Data for this exercise:
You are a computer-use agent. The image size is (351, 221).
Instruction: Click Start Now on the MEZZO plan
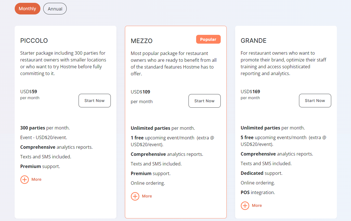(204, 101)
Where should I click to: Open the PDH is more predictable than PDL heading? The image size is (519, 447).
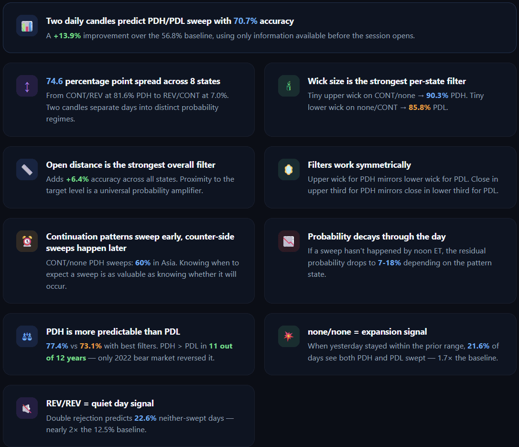click(113, 332)
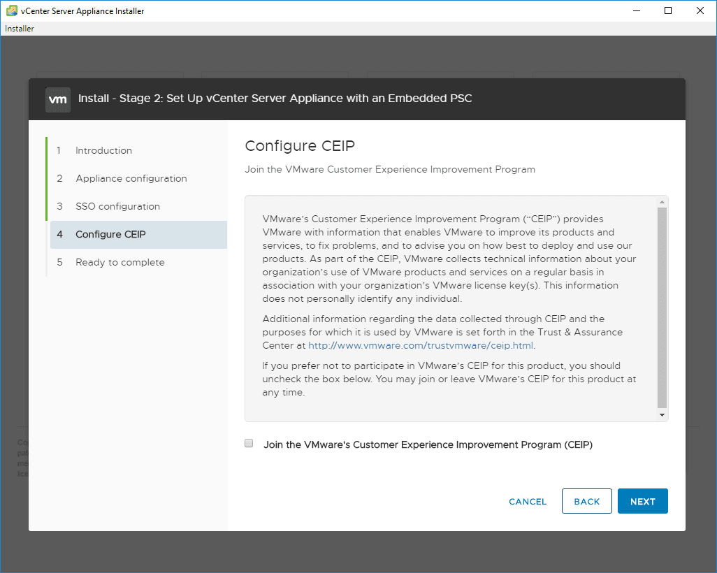Jump to SSO configuration step

tap(117, 206)
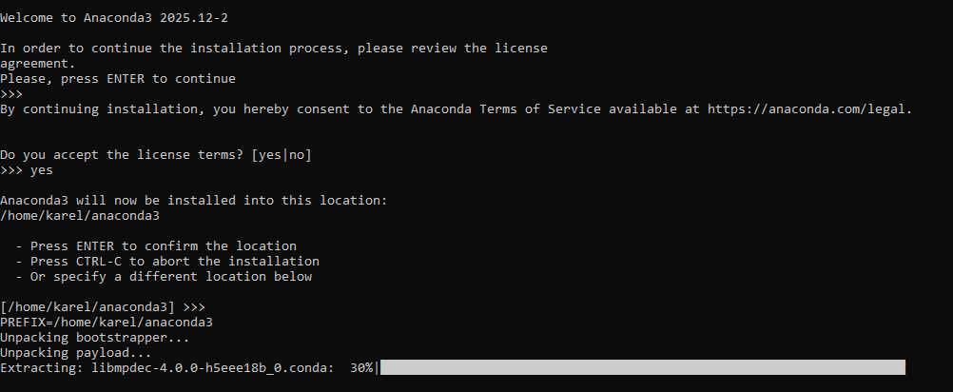Click the "Welcome to Anaconda3 2025.12-2" header
This screenshot has width=953, height=392.
pos(118,17)
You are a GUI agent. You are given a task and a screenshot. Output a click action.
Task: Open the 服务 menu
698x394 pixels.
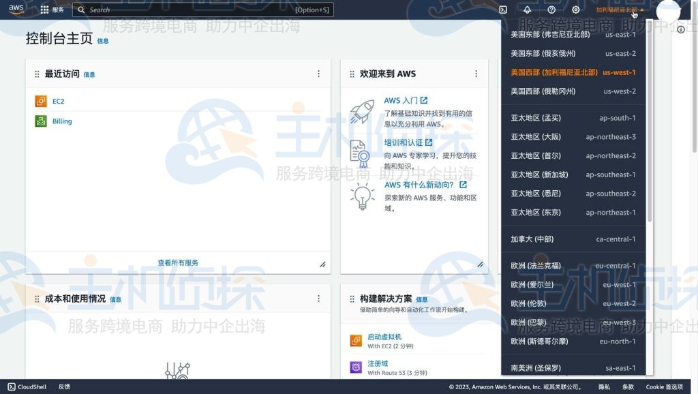(50, 10)
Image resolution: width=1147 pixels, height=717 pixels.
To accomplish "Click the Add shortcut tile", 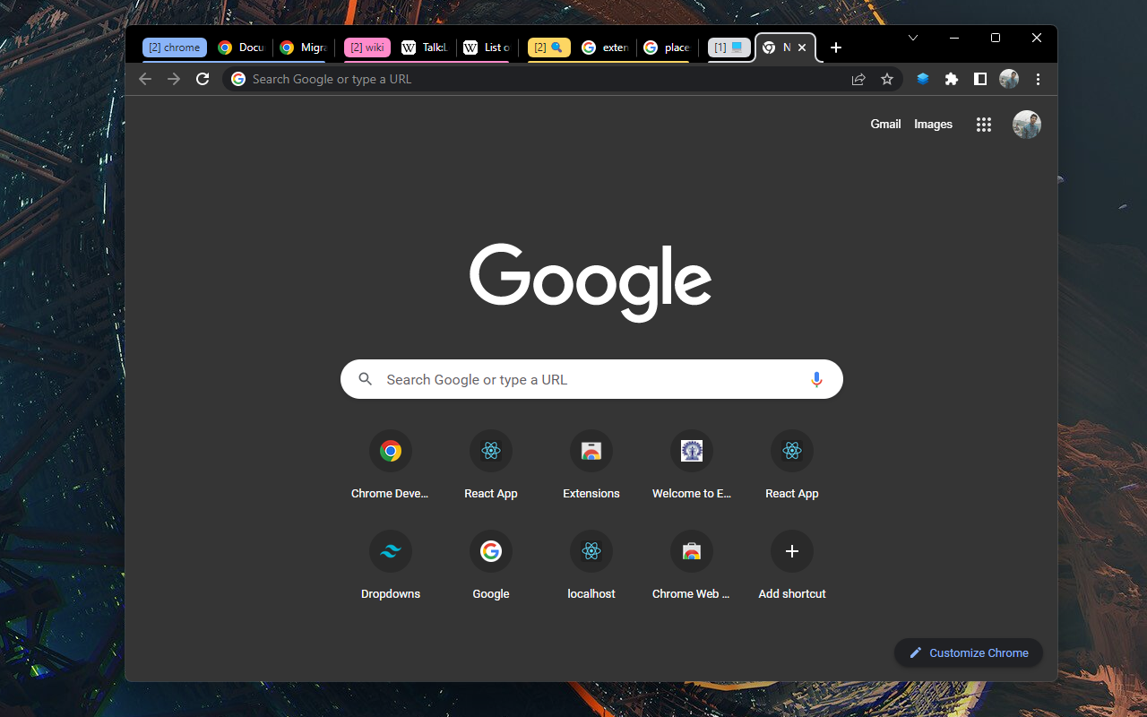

What to do:
What you print must match the entries exactly, except that no pictures appear.

Your response:
You are a computer-use agent. The image size is (351, 221).
Instruction: Click Start Now on the MEZZO plan
(204, 101)
Where should I click to: Open the PDH is more predictable than PDL heading? The image size is (519, 447).
click(113, 332)
Jump to SSO configuration step

tap(117, 206)
Click the "Welcome to Anaconda3 2025.12-2" header
This screenshot has width=953, height=392.
pos(118,17)
You are a GUI agent. You are given a task and a screenshot. Output a click action.
Task: Open the 服务 menu
698x394 pixels.
(50, 10)
Image resolution: width=1147 pixels, height=717 pixels.
To accomplish "Click the Add shortcut tile", 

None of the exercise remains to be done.